> **TASK PROMPT**: Nothing but the lines from the one containing "The height and width of the screenshot is (1054, 928)." through the end of the entries below should be set down, each exactly as written.

> **Stored records**:
- Opening Delimiter -
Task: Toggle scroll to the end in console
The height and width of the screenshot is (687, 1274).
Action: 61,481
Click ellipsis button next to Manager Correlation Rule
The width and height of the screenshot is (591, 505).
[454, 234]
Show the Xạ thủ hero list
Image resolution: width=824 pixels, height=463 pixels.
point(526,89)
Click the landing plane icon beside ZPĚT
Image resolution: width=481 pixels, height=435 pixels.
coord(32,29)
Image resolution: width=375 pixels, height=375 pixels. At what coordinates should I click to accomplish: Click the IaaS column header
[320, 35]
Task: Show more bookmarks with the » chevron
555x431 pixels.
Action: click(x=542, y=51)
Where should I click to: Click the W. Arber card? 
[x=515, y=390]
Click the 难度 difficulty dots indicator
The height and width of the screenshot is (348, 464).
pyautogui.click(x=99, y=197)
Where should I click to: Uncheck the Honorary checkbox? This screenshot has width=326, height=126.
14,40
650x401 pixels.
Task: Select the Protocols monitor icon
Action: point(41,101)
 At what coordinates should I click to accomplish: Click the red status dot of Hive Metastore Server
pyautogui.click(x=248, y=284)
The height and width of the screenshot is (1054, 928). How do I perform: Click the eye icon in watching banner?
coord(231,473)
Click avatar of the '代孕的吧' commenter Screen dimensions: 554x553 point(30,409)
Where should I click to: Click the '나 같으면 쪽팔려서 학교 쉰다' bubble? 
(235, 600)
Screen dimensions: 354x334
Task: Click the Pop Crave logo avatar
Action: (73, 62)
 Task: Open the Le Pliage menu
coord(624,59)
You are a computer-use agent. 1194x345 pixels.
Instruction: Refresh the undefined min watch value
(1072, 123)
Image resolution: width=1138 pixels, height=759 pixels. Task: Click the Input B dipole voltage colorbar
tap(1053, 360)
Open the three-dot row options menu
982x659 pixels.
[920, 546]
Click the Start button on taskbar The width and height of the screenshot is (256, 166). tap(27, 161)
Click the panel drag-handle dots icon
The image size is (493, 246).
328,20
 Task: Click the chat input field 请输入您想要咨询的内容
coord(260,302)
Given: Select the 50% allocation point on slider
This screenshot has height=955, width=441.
- Closing Delimiter -
> **WORKED SOLUTION**:
The height and width of the screenshot is (1054, 928). How do I perform: Click the eye icon in watching banner?
coord(231,473)
Click avatar of the '代孕的吧' commenter Screen dimensions: 554x553 point(30,409)
Where should I click to: Click the '나 같으면 쪽팔려서 학교 쉰다' bubble? 
(235, 600)
Screen dimensions: 354x334
Task: Click the Pop Crave logo avatar
Action: (73, 62)
 Task: Open the Le Pliage menu
coord(624,59)
You are a computer-use agent. 1194x345 pixels.
Instruction: Refresh the undefined min watch value
(1072, 123)
Image resolution: width=1138 pixels, height=759 pixels. Task: Click the Input B dipole voltage colorbar
tap(1053, 360)
Open the three-dot row options menu
982x659 pixels.
[920, 546]
Click the Start button on taskbar The width and height of the screenshot is (256, 166). tap(27, 161)
Click the panel drag-handle dots icon
The image size is (493, 246).
328,20
 Task: Click the chat input field 请输入您想要咨询的内容
coord(260,302)
Given: Select the 50% allocation point on slider
This screenshot has height=955, width=441.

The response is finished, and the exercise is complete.